Every line from the one with "You are a GUI" through the end of the material below, both ends included, should be transcribed exactly, without pictures.

§ **Source records**:
=== Begin Enclosure ===

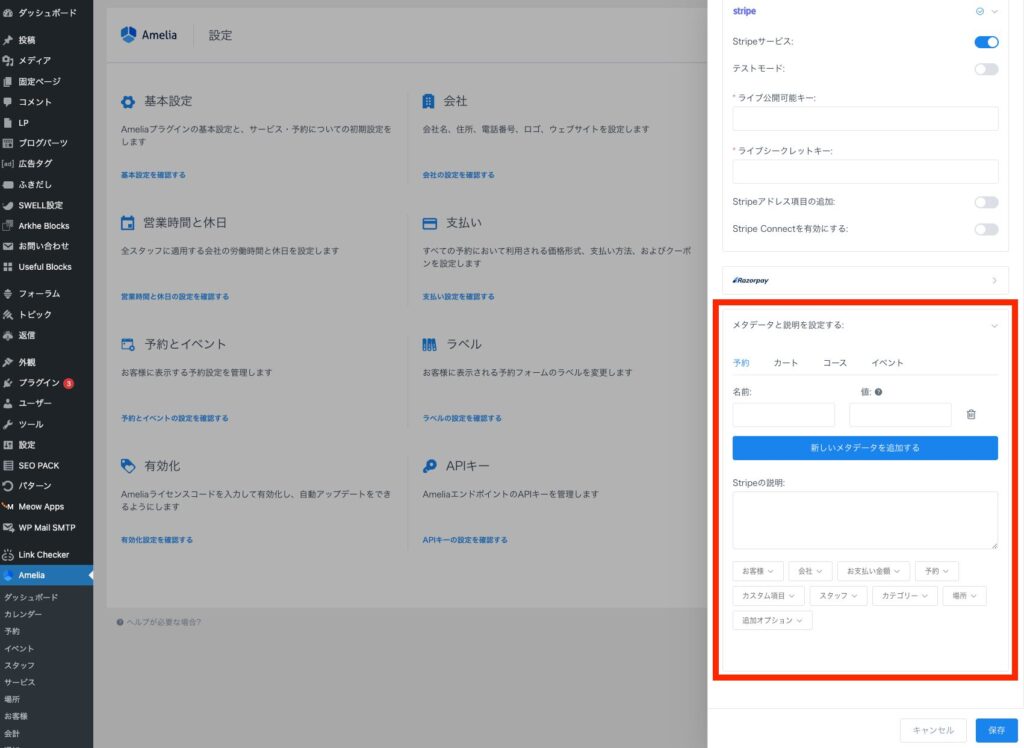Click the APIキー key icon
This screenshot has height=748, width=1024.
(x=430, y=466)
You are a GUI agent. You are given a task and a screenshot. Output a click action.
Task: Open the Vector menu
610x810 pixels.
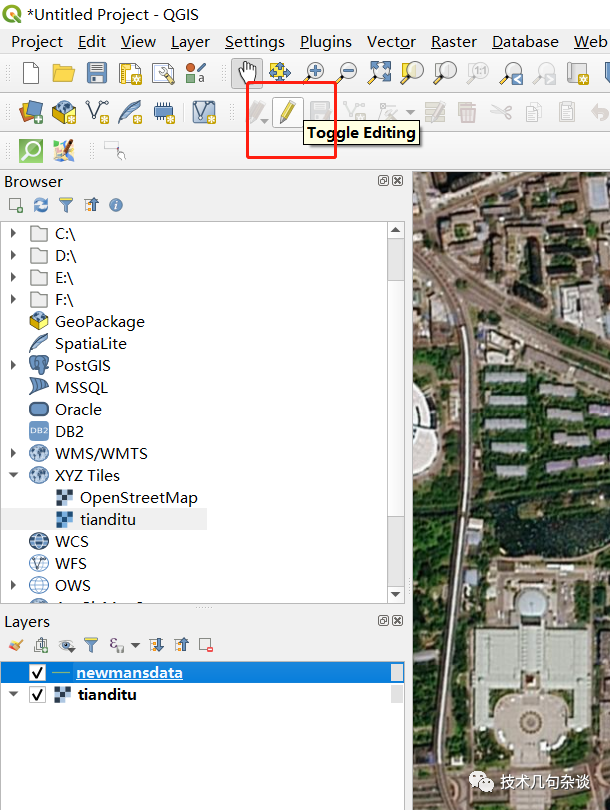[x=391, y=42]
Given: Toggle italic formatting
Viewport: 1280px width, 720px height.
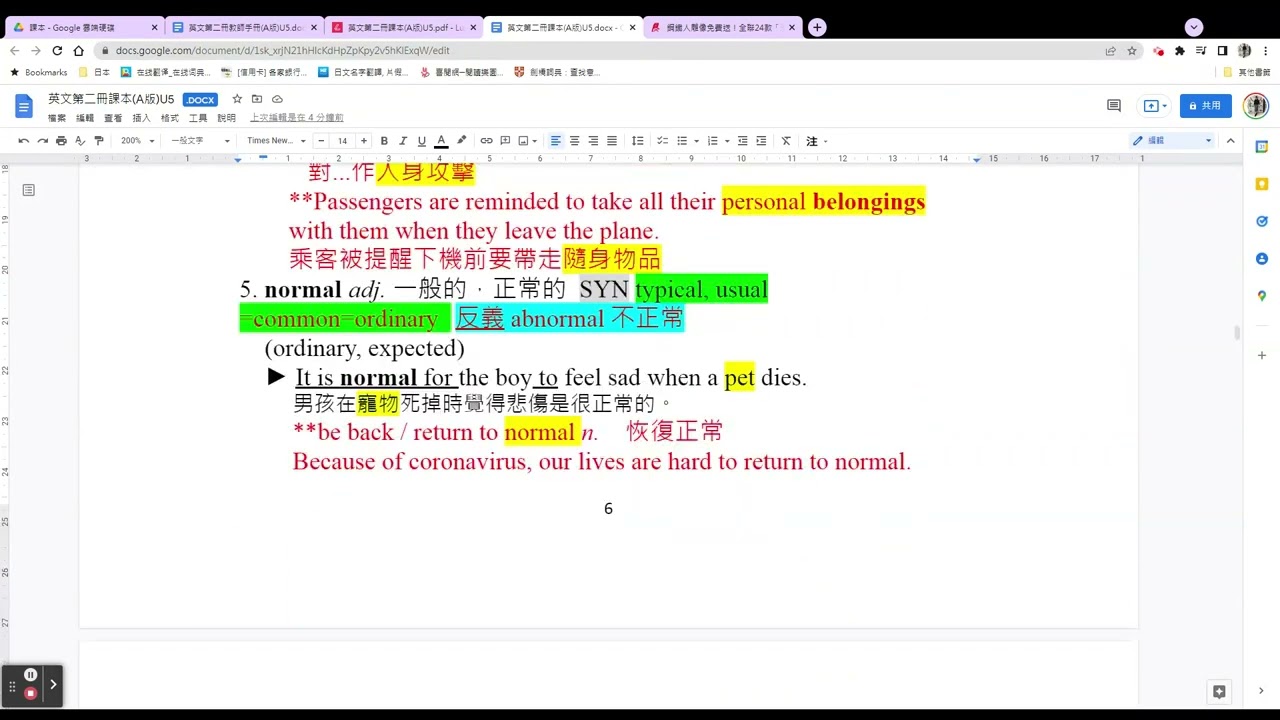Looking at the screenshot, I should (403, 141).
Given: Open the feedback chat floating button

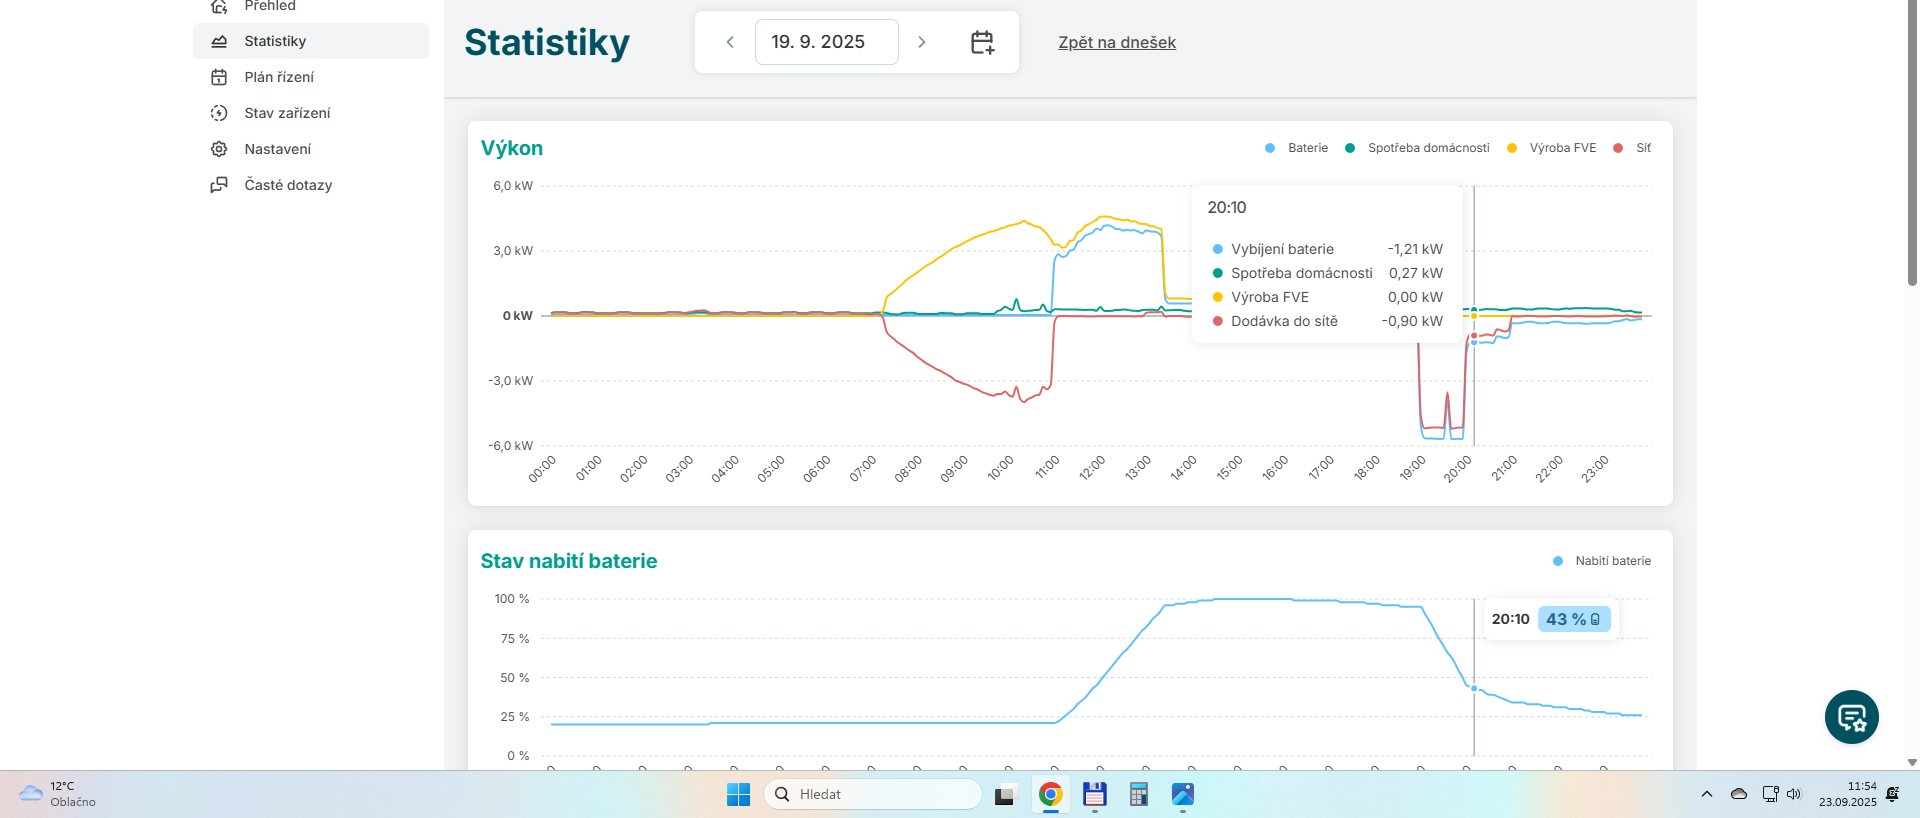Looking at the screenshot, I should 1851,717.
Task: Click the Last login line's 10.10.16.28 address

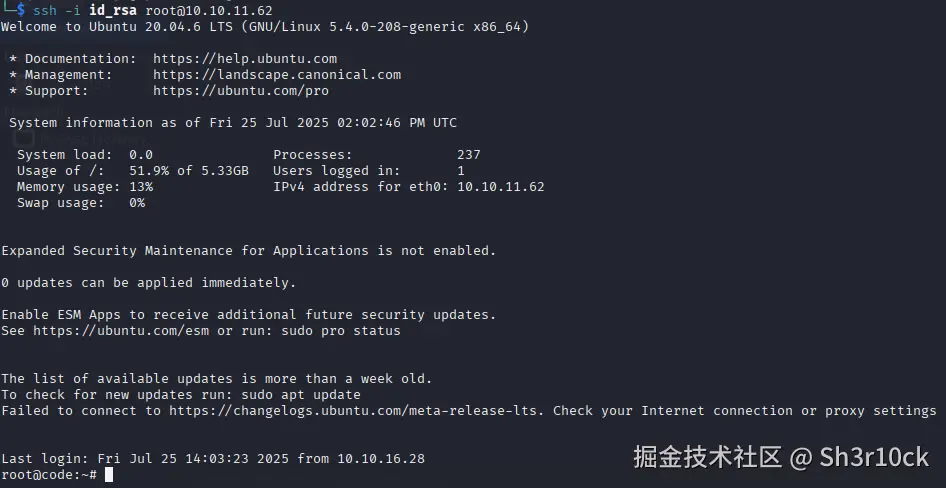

=== End Enclosure ===

§ **Answer space**:
You are a GUI agent. You are given a task and a screenshot. Output a click action.
Task: Open the Vector menu
610x810 pixels.
[x=391, y=42]
Given: Toggle italic formatting
Viewport: 1280px width, 720px height.
Looking at the screenshot, I should (403, 141).
Given: Open the feedback chat floating button

Looking at the screenshot, I should 1851,717.
Task: Click the Last login line's 10.10.16.28 address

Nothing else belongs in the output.